:: The data ::
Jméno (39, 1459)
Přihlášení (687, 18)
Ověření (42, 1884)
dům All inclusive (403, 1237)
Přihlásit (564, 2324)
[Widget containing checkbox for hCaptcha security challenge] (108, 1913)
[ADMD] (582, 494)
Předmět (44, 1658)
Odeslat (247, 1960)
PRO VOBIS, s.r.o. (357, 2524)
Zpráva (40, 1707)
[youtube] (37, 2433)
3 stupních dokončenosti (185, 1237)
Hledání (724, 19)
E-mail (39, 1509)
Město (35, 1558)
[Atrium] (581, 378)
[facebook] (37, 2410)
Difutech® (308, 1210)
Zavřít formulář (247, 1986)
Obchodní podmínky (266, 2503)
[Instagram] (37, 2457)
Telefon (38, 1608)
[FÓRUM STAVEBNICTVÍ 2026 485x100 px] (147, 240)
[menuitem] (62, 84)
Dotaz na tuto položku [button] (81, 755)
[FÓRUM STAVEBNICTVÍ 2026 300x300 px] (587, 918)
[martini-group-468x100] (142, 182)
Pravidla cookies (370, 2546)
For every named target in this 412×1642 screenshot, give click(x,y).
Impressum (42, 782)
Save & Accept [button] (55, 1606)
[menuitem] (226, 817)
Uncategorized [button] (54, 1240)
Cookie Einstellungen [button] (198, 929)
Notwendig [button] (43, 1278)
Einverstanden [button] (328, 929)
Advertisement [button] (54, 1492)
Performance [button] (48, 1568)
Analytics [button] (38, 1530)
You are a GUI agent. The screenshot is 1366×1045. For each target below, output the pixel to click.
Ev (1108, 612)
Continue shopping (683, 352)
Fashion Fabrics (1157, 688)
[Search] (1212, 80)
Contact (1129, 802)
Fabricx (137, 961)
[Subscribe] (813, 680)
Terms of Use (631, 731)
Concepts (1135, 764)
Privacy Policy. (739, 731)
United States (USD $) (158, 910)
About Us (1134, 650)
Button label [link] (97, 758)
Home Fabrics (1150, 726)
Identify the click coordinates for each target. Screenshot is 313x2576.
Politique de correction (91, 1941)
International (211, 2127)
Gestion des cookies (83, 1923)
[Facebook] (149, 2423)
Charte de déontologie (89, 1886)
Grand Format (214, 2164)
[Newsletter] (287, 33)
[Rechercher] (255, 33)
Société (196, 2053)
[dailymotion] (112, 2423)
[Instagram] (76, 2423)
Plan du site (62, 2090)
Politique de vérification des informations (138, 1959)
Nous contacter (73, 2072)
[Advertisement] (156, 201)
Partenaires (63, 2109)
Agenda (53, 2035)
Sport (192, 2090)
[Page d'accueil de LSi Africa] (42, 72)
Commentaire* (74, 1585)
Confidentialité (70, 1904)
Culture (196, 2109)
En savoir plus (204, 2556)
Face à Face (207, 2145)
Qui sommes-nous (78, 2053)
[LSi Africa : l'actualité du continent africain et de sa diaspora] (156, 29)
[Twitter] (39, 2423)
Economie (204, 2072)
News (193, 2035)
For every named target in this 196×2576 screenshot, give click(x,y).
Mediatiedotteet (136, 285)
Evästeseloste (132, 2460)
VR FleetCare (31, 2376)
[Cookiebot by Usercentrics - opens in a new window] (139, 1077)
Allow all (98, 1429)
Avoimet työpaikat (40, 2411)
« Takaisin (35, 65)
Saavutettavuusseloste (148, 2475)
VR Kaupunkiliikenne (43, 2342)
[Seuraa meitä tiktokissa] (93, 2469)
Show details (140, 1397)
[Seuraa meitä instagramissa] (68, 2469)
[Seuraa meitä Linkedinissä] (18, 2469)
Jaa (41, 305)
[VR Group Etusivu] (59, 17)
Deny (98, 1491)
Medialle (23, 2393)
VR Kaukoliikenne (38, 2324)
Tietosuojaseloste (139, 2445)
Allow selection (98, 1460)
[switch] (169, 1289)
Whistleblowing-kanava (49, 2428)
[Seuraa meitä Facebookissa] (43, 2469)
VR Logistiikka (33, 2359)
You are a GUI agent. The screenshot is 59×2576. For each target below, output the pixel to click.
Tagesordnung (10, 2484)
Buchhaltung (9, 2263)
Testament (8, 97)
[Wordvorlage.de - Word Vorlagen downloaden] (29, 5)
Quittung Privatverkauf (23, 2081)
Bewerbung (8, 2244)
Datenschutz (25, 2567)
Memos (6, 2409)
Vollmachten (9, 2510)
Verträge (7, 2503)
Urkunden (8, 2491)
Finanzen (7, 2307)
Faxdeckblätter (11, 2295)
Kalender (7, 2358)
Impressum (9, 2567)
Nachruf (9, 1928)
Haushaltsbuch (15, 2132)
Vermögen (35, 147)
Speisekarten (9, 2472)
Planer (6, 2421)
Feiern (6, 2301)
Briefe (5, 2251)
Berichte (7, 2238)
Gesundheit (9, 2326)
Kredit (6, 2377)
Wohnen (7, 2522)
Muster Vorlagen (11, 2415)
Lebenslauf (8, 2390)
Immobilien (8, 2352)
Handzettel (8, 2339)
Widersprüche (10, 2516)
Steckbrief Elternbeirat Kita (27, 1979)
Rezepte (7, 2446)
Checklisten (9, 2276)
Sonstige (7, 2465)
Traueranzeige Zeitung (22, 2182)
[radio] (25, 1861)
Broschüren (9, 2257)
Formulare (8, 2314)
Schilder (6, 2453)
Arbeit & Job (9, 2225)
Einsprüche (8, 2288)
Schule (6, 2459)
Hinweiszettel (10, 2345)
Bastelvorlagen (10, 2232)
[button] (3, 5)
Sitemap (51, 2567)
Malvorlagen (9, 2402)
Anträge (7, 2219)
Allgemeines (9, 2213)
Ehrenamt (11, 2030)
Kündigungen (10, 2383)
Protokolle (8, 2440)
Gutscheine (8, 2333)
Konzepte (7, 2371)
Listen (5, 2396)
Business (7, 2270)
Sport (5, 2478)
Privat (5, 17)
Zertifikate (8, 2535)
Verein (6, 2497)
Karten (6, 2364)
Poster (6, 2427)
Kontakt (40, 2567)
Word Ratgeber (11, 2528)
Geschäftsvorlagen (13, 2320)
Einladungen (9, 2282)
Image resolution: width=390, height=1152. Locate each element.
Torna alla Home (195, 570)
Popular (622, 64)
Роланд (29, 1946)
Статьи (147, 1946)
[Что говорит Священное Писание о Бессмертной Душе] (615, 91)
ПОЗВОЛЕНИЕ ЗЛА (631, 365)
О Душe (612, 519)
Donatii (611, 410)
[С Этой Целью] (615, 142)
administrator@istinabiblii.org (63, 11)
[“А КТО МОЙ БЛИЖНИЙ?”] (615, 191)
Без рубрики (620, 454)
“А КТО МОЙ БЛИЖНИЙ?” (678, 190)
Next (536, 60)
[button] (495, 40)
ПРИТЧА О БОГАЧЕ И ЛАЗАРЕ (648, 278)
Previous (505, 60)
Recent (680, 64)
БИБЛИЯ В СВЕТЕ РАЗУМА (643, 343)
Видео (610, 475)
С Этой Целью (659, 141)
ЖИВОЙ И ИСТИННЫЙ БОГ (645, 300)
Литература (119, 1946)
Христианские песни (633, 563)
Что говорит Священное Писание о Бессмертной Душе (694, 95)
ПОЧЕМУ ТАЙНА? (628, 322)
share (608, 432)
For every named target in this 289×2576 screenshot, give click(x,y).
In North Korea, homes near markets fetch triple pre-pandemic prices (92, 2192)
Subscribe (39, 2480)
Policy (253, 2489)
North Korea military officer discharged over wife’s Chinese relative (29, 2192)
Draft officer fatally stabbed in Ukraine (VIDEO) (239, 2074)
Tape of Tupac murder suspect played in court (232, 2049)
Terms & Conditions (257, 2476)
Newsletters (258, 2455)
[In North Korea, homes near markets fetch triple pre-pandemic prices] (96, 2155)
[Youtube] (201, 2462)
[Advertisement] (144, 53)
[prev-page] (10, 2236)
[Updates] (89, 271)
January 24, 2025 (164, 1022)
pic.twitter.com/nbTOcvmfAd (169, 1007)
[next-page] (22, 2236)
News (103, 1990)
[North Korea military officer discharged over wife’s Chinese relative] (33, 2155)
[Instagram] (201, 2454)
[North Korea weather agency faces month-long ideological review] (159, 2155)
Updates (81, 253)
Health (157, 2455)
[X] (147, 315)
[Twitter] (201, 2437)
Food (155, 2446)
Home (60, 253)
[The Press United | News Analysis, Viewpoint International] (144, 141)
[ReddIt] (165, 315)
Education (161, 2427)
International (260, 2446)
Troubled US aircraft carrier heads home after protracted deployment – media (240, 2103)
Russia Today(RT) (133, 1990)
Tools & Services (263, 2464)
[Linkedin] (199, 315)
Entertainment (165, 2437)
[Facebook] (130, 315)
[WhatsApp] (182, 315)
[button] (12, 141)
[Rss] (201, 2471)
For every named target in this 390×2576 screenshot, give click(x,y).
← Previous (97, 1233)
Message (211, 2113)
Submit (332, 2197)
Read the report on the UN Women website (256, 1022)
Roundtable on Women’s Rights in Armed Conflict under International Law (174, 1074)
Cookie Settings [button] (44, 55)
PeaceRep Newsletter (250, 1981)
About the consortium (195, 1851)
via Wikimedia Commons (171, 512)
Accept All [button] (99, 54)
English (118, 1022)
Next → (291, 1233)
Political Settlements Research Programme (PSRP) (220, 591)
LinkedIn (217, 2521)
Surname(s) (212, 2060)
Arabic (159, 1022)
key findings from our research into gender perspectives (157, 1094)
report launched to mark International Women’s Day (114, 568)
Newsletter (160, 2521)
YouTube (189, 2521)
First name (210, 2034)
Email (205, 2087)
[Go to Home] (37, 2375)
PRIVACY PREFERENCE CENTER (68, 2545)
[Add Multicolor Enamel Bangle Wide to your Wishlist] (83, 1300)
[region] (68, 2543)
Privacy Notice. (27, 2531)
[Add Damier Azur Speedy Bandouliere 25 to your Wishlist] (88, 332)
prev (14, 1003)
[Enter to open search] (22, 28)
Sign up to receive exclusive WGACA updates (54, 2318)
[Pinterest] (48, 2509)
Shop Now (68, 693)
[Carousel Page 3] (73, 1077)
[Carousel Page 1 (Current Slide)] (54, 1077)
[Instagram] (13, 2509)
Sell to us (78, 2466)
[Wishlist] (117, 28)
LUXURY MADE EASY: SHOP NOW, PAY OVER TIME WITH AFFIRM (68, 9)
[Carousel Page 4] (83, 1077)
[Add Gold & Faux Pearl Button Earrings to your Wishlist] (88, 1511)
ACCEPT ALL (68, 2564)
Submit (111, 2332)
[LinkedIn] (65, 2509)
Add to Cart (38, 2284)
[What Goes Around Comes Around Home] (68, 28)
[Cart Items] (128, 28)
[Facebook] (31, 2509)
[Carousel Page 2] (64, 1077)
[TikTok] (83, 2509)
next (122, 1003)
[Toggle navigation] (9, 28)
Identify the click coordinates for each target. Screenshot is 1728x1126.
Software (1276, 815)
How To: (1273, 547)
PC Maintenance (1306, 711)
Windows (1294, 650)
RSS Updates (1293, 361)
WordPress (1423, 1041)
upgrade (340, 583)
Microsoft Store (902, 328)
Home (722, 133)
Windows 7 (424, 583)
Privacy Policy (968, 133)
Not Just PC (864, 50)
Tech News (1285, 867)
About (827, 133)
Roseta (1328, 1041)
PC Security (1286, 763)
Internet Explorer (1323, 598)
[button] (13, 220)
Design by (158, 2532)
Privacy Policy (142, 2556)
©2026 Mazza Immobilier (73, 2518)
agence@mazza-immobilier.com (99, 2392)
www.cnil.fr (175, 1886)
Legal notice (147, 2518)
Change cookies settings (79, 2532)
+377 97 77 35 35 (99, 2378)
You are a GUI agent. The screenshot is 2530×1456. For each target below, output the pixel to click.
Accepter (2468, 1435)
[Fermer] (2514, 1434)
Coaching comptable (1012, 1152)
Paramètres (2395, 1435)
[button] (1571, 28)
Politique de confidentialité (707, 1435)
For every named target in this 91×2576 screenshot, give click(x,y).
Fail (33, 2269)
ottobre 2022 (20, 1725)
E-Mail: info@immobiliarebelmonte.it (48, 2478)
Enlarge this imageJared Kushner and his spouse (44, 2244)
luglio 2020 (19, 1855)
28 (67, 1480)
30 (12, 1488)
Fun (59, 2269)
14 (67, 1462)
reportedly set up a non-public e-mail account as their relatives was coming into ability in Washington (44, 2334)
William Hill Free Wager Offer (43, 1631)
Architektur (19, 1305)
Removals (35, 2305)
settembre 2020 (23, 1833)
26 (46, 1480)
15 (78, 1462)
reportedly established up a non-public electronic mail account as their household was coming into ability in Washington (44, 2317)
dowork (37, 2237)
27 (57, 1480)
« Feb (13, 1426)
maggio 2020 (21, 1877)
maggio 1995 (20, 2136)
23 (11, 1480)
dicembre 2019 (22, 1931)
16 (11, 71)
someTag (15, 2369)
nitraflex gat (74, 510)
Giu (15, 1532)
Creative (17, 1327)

:: Problem to work on ::
Every line that holds the word "Policy" should be copied from the records above.

:: Answer area ::
Privacy Policy. (739, 731)
Policy (253, 2489)
Privacy Policy (968, 133)
Privacy Policy (142, 2556)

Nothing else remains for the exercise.